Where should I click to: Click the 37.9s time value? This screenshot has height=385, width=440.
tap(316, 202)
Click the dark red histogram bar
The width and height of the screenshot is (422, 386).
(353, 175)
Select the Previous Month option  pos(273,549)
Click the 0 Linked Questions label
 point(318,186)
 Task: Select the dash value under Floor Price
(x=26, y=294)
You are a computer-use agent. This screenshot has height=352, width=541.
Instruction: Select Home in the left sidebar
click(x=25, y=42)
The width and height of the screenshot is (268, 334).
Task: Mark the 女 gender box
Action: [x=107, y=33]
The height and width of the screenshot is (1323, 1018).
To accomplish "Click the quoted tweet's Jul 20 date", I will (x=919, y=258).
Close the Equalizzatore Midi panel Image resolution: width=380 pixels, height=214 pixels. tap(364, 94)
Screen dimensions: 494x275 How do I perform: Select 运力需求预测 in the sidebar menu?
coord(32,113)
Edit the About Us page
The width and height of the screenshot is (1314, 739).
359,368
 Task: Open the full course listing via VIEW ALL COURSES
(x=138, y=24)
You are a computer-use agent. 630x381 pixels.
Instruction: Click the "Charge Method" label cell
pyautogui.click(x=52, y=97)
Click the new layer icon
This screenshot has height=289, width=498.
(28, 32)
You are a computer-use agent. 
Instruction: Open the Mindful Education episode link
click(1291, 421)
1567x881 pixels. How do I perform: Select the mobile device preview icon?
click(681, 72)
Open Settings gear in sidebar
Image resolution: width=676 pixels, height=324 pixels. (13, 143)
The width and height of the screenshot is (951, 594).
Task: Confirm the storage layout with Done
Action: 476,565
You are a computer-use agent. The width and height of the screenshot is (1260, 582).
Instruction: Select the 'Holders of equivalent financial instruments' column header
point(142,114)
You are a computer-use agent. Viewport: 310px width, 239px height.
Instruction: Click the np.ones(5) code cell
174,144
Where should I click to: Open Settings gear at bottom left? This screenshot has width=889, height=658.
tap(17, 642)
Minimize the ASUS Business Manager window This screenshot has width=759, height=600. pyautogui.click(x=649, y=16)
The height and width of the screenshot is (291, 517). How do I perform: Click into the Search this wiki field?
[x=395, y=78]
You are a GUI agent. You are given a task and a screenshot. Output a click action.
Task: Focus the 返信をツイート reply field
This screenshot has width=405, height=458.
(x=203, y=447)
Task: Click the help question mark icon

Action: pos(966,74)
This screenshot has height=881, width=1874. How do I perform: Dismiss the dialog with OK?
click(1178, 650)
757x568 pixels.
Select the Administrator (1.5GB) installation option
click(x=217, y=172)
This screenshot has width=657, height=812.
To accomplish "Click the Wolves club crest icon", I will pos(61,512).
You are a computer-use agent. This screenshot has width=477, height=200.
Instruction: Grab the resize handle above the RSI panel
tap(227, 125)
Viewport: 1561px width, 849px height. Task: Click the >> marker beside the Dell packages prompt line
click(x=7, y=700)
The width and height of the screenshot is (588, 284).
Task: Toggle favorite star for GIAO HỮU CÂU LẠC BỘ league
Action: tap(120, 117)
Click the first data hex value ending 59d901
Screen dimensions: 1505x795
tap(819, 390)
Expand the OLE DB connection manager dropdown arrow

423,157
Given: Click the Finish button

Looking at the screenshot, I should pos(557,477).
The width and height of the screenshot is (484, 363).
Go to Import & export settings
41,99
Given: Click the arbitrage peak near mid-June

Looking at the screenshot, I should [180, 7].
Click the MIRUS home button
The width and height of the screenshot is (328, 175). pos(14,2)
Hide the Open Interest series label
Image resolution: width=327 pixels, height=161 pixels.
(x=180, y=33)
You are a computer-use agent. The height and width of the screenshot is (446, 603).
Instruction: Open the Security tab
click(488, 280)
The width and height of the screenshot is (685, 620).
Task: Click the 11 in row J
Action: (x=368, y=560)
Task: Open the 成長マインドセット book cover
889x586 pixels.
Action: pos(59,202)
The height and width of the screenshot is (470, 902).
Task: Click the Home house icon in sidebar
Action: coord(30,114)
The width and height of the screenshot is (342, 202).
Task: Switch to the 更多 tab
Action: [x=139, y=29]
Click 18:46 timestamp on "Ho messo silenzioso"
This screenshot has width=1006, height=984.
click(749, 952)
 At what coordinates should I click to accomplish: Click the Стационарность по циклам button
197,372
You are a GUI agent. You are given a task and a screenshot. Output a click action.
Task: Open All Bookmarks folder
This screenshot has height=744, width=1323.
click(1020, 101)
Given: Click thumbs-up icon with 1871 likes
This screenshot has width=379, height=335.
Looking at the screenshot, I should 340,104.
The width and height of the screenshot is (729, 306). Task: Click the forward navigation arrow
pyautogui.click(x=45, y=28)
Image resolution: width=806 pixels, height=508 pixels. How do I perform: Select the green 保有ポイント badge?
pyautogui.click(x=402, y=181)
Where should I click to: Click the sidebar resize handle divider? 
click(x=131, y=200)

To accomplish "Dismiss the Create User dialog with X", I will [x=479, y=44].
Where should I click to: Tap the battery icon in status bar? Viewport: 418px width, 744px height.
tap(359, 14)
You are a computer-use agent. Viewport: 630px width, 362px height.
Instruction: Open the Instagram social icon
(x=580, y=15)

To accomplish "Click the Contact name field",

• [TASK TO COMPLETE]:
Duplicate every line of the records above, character for character.

• [RESULT BELOW]:
Where should I click to: Click the 37.9s time value? This screenshot has height=385, width=440.
tap(316, 202)
Click the dark red histogram bar
The width and height of the screenshot is (422, 386).
(353, 175)
Select the Previous Month option  pos(273,549)
Click the 0 Linked Questions label
 point(318,186)
 Task: Select the dash value under Floor Price
(x=26, y=294)
You are a computer-use agent. This screenshot has height=352, width=541.
Instruction: Select Home in the left sidebar
click(x=25, y=42)
The width and height of the screenshot is (268, 334).
Task: Mark the 女 gender box
Action: [x=107, y=33]
The height and width of the screenshot is (1323, 1018).
To accomplish "Click the quoted tweet's Jul 20 date", I will (x=919, y=258).
Close the Equalizzatore Midi panel Image resolution: width=380 pixels, height=214 pixels. tap(364, 94)
Screen dimensions: 494x275 How do I perform: Select 运力需求预测 in the sidebar menu?
coord(32,113)
Edit the About Us page
The width and height of the screenshot is (1314, 739).
359,368
 Task: Open the full course listing via VIEW ALL COURSES
(x=138, y=24)
You are a computer-use agent. 630x381 pixels.
Instruction: Click the "Charge Method" label cell
pyautogui.click(x=52, y=97)
Click the new layer icon
This screenshot has height=289, width=498.
(28, 32)
You are a computer-use agent. 
Instruction: Open the Mindful Education episode link
click(1291, 421)
1567x881 pixels. How do I perform: Select the mobile device preview icon?
click(681, 72)
Open Settings gear in sidebar
Image resolution: width=676 pixels, height=324 pixels. (13, 143)
The width and height of the screenshot is (951, 594).
Task: Confirm the storage layout with Done
Action: 476,565
You are a computer-use agent. The width and height of the screenshot is (1260, 582).
Instruction: Select the 'Holders of equivalent financial instruments' column header
point(142,114)
You are a computer-use agent. Viewport: 310px width, 239px height.
Instruction: Click the np.ones(5) code cell
174,144
Where should I click to: Open Settings gear at bottom left? This screenshot has width=889, height=658.
tap(17, 642)
Minimize the ASUS Business Manager window This screenshot has width=759, height=600. pyautogui.click(x=649, y=16)
The height and width of the screenshot is (291, 517). How do I perform: Click into the Search this wiki field?
[x=395, y=78]
You are a GUI agent. You are given a task and a screenshot. Output a click action.
Task: Focus the 返信をツイート reply field
This screenshot has width=405, height=458.
(x=203, y=447)
Task: Click the help question mark icon

Action: pos(966,74)
This screenshot has height=881, width=1874. How do I perform: Dismiss the dialog with OK?
click(1178, 650)
757x568 pixels.
Select the Administrator (1.5GB) installation option
click(x=217, y=172)
This screenshot has width=657, height=812.
To accomplish "Click the Wolves club crest icon", I will pos(61,512).
You are a computer-use agent. This screenshot has width=477, height=200.
Instruction: Grab the resize handle above the RSI panel
tap(227, 125)
Viewport: 1561px width, 849px height. Task: Click the >> marker beside the Dell packages prompt line
click(x=7, y=700)
The width and height of the screenshot is (588, 284).
Task: Toggle favorite star for GIAO HỮU CÂU LẠC BỘ league
Action: tap(120, 117)
Click the first data hex value ending 59d901
Screen dimensions: 1505x795
tap(819, 390)
Expand the OLE DB connection manager dropdown arrow

423,157
Given: Click the Finish button

Looking at the screenshot, I should pos(557,477).
The width and height of the screenshot is (484, 363).
Go to Import & export settings
41,99
Given: Click the arbitrage peak near mid-June

Looking at the screenshot, I should [180, 7].
Click the MIRUS home button
The width and height of the screenshot is (328, 175). pos(14,2)
Hide the Open Interest series label
Image resolution: width=327 pixels, height=161 pixels.
(x=180, y=33)
You are a computer-use agent. The height and width of the screenshot is (446, 603).
Instruction: Open the Security tab
click(488, 280)
The width and height of the screenshot is (685, 620).
Task: Click the 11 in row J
Action: (x=368, y=560)
Task: Open the 成長マインドセット book cover
889x586 pixels.
Action: pos(59,202)
The height and width of the screenshot is (470, 902).
Task: Click the Home house icon in sidebar
Action: coord(30,114)
The width and height of the screenshot is (342, 202).
Task: Switch to the 更多 tab
Action: [x=139, y=29]
Click 18:46 timestamp on "Ho messo silenzioso"
This screenshot has width=1006, height=984.
click(749, 952)
 At what coordinates should I click to accomplish: Click the Стационарность по циклам button
197,372
You are a GUI agent. You are given a task and a screenshot. Output a click action.
Task: Open All Bookmarks folder
This screenshot has height=744, width=1323.
click(1020, 101)
Given: Click thumbs-up icon with 1871 likes
This screenshot has width=379, height=335.
Looking at the screenshot, I should 340,104.
The width and height of the screenshot is (729, 306). Task: Click the forward navigation arrow
pyautogui.click(x=45, y=28)
Image resolution: width=806 pixels, height=508 pixels. How do I perform: Select the green 保有ポイント badge?
pyautogui.click(x=402, y=181)
Where should I click to: Click the sidebar resize handle divider? 
click(x=131, y=200)

To accomplish "Dismiss the Create User dialog with X", I will [x=479, y=44].
Where should I click to: Tap the battery icon in status bar? Viewport: 418px width, 744px height.
tap(359, 14)
You are a computer-use agent. Viewport: 630px width, 362px height.
Instruction: Open the Instagram social icon
(x=580, y=15)

To accomplish "Click the Contact name field",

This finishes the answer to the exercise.